Arsenal must consider Sanchez replacement

Published on: 12 January 2018

Whether Alexis Sanchez joins Manchester City or Manchester United is essentially meaningless for Arsenal.

If he does take an early exit in January, rather than waiting for his contract to wind down, it will either be to a club far out of Arsenal's reach or to a club even further out of Arsenal's reach. To describe either Manchester club as a rival to an Arsenal side scrapping in sixth, mired in the Europa League and being eliminated from the FA Cup by Nottingham Forest would be an insult to logic and reality.

The latest reports in this breathless saga have Manchester City refusing to meet Arsenal's financial demands and preparing to walk away from any deal; they are unwilling to match the £35m demanded by Arsenal and instead want to pay £20m. Either way, it's considerably cheaper than the £60m they agreed to back in the summer so let's not discount a move to the Etihad just yet.

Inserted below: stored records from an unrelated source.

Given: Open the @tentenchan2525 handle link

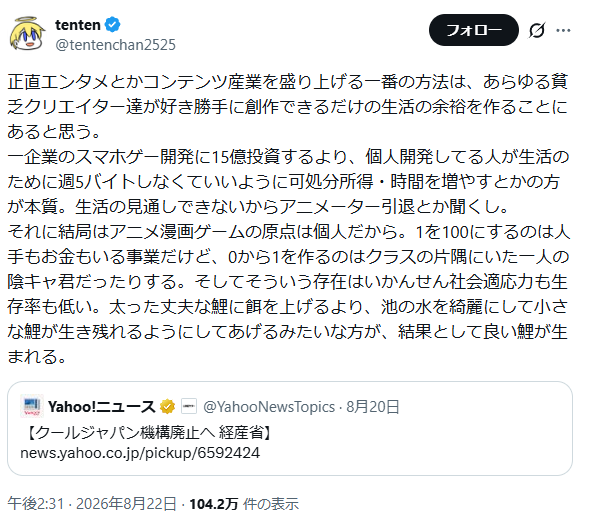Looking at the screenshot, I should (115, 45).
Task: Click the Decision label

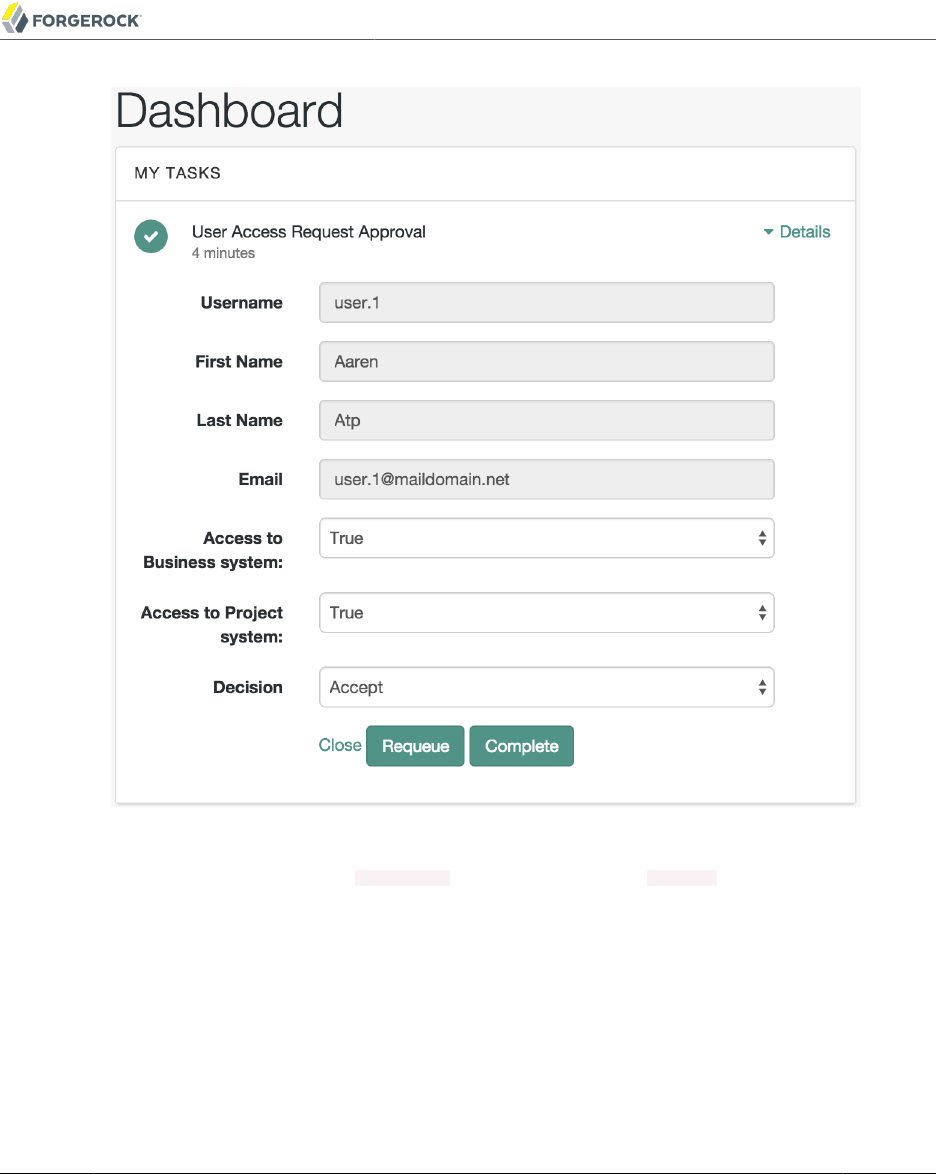Action: pyautogui.click(x=247, y=688)
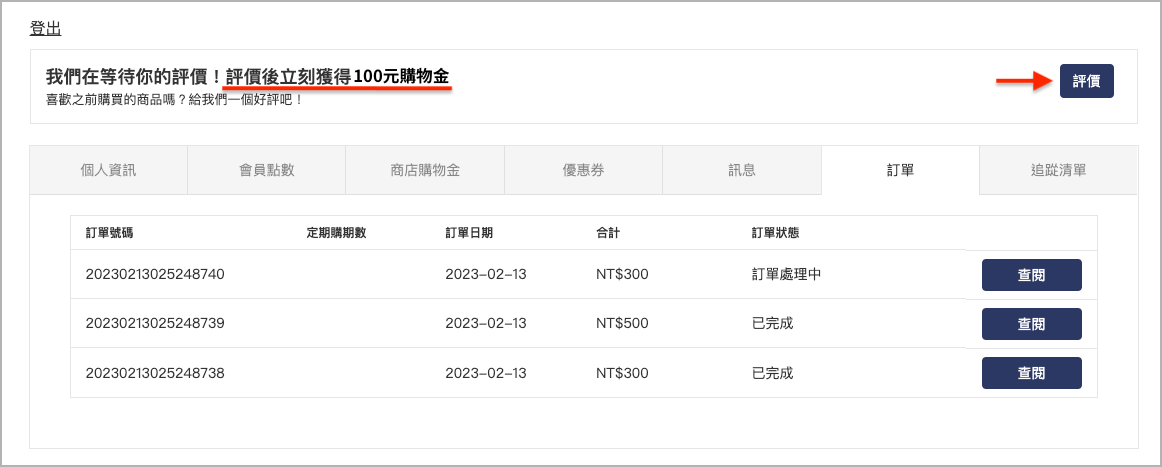
Task: Click the 訂單日期 column header
Action: [468, 233]
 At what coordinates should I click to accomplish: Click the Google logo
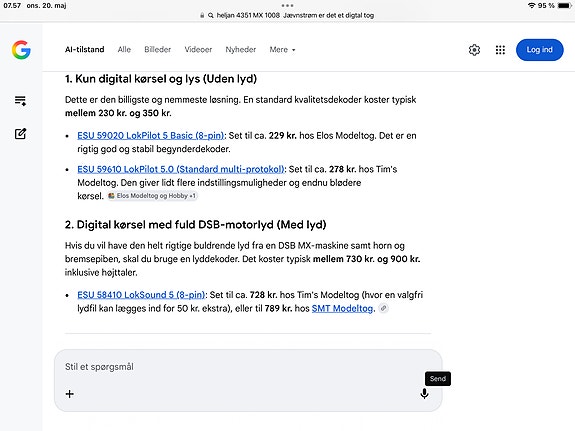pyautogui.click(x=21, y=50)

The breaking news, though, will focus some minds on what has been painted as the nightmare scenario. The prospect of Sanchez going to United in the manner that Robin van Persie once did seems completely unconscionable to some Arsenal supporters. But losing Van Persie in the summer of 2012 was a monumental disaster: Wenger selling his captain to Sir Alex Ferguson, his greatest rival in football.

Wenger would no doubt find it unpalatable to lose a player of Sanchez's quality to Jose Mourinho, but the comparison falls down thereafter. Sanchez has six months left on his contract so he has all the negotiating power, and while five-and-a-half years ago Arsenal still maintained the presence of being a serious elite club, they no longer can.

Whenever Sanchez goes, it will be to a bigger club with bigger prospects and bigger plans. City or United -- who really cares? Arsenal won't be competing with either at the top level any time soon.

Alastair Grant/AP Photo

What Arsenal do have to consider carefully is who they replace Sanchez with -- and potentially Theo Walcott, of course, who is in talks with Everton over a permanent deal too. If both players leave in January, it will blow a considerable hole in Arsenal's attacking ranks.

With Danny Welbeck never looking like he's going on a prolific run, Alex Iwobi attracting the wrong headlines and Alexandre Lacazette going eight games without a goal, things don't look particularly promising on that front. A new forward, or maybe even two, is going to be essential.

Strangely enough, transfers are the one area of football operations that Arsenal can approach with any sense of renewed optimism. With a new power structure in place following the appointments of Sven Mislintat and Raul Sanllehi as head of recruitment and head of football relations respectively, there should be a newfound competency in both identifying and acquiring new players in the coming years.

Mislintat's first spot was young defender Konstantinos Mavropanos, who was an unused substitute for the League Cup quarterfinal first leg against Chelsea in midweek, which ended 0-0. He has so impressed Wenger already that a prospective loan move in January has been shelved so he can start with the first-team until the summer at least. It's a promising step, but no more than that.

Instead, the biggest test of any recruitment department is trying to find a quality forward who is going to be a regular source of goals -- at a reasonable price -- and that is precisely the task facing Arsenal if Sanchez does depart. They will have to replace the club's best player and won't even have a big injection of cash to help, with Sanchez's prospective transfer fee a paltry amount for a player of his quality.

So Mislintat and Sanllehi have walked into a nightmare scenario. The latter does not technically start work until February but given he helped Barcelona to navigate one of the most complicated, and controversial, transfers in recent history with their signing of Neymar from Santos, any advance input would probably be welcomed as Arsenal try and fill a Sanchez-sized hole in their team.

Bordeaux's Malcom has already been named as a likely target, but January is not always the best time to buy new players, particularly at the top of the market. However, with three competitions still in play it is hard to see how Arsenal can avoid it, if indeed Walcott and Sanchez both leave.

Whichever Manchester club Arsenal's best player decides to join, the real challenge comes in finding an adequate replacement.